:: Task item ::
Your task is to repeat all of the data exactly while excluding the pictures.

:: Records provided ::
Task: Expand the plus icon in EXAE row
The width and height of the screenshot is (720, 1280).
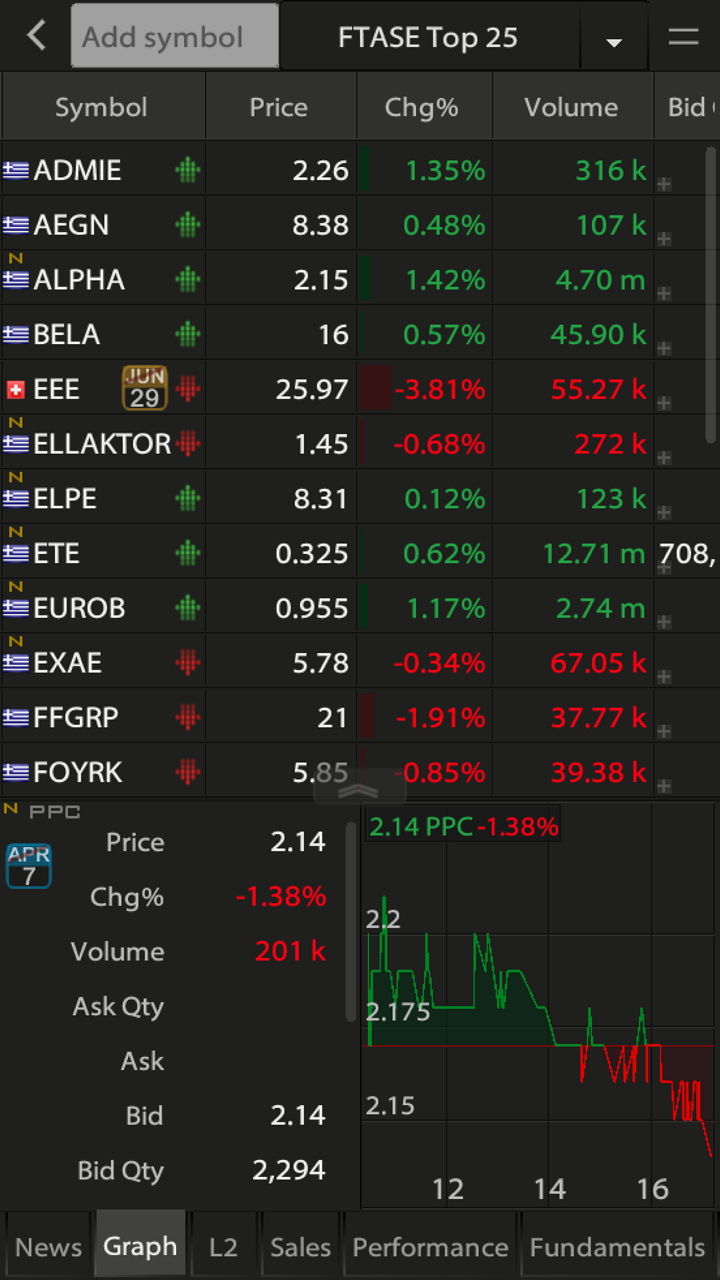Action: [664, 676]
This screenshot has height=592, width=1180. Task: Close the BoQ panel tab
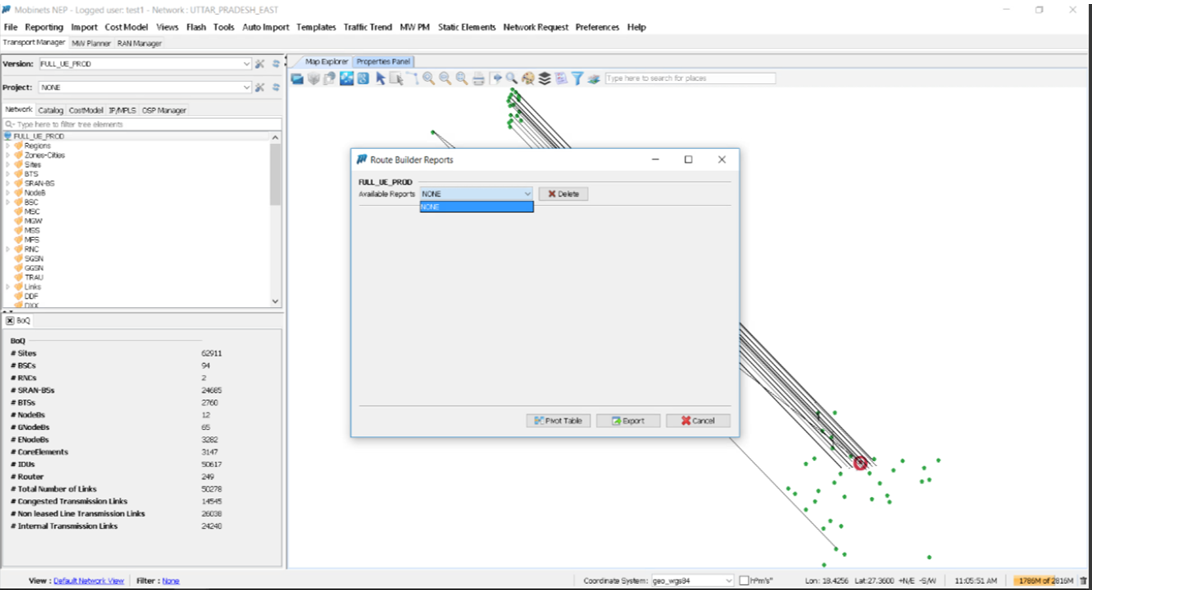10,320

:: Solution to the problem ::
Task: Expand the plus icon in EXAE row
The width and height of the screenshot is (720, 1280).
Action: [664, 676]
This screenshot has height=592, width=1180. Task: Close the BoQ panel tab
10,320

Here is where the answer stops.